Important to learn, unlearn, relearn. Alvin Toffler quote.

"My client's MSP completes their cyber insurance application for them. They know more about the company's security practices than the client.", said "Bob" the insurance broker. The business and technology attorney, "Stan", and I had a similar, alarmed reaction. This lunch comment led the three of us to the all-too-familiar topic:

  • What is an MSP?
  • What do they do?
  • Why does it matter?

  • It's common in the technology space to hear people toss around terms and labels for who does what. The problem is, unless you have firsthand knowledge, the words are often misapplied and misunderstood. MSP is a perfect example of this.

    The Perfect Parable

    Describing an MSP is like the parable of the elephant and the six blind men. These men had never seen an elephant and were eager to discover what one looked like. At last, the day came when these six curious men encountered their first elephant. Each touched a part of the elephant. Based on their uninformed experience and limited knowledge, each man decided he knew what an elephant looked like.

    Parable of the elephant and the 6 blind men

    And that's how an MSP becomes the elephant in the room.

    What is an MSP?

    MSP is short for Managed Service Provider.
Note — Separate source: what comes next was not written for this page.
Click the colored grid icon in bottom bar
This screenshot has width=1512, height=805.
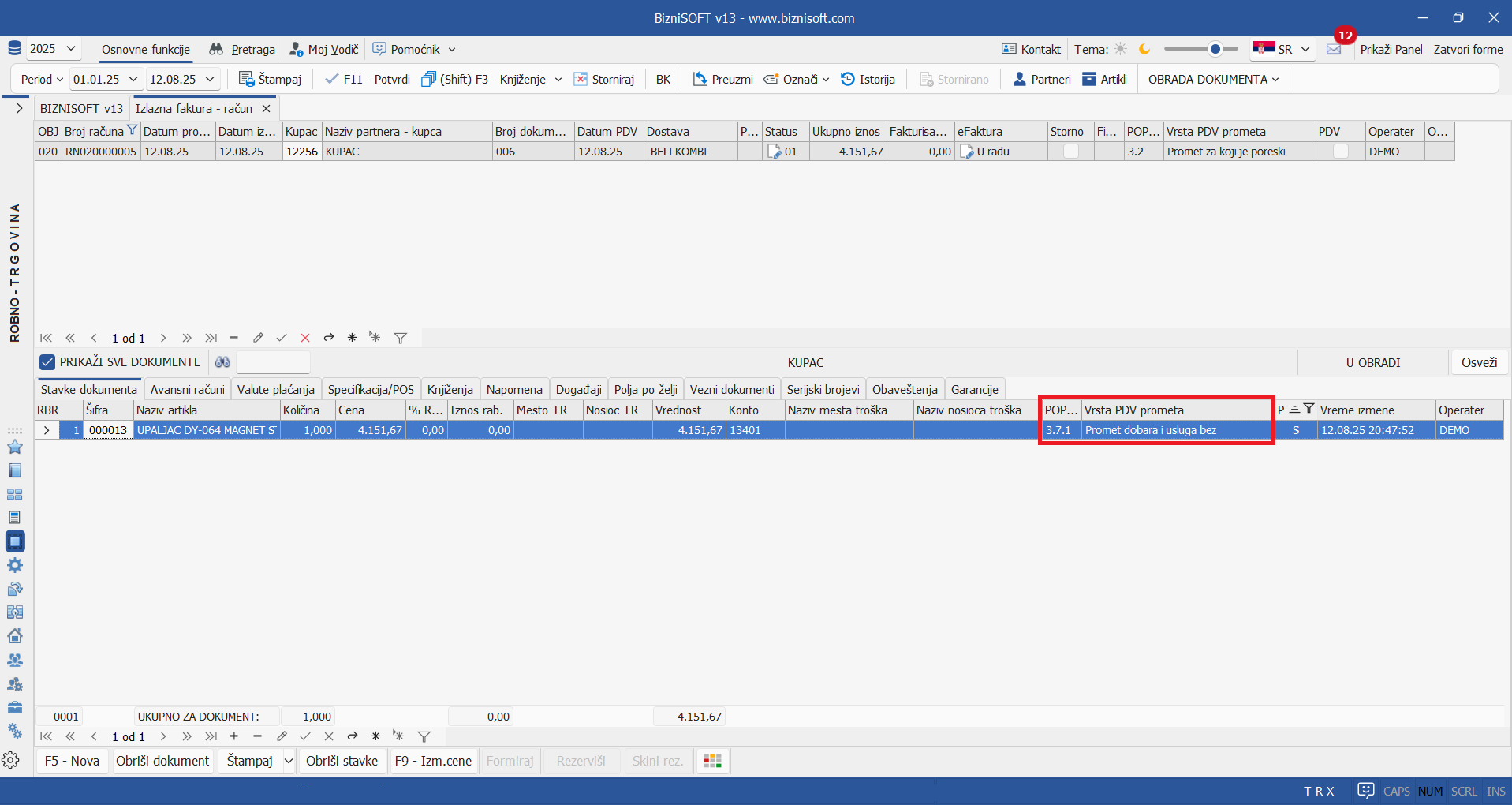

These folks have been outsourced technology providers since the early days of business meets technology. As technology has evolved and become more complex, MSPs' skills, sophistication, and expertise have remained largely stagnant.

    Why Does This Matter?

    This is important. There's a huge disconnect between the services that an MSP provides and the essential expertise that a company leader believes they're receiving. MSPs imply through omission – and company leaders assume – that they take care of all your technology needs. This simply isn't possible.

    Technology's complexity requires a foundation of business-first thinking for even the smallest company.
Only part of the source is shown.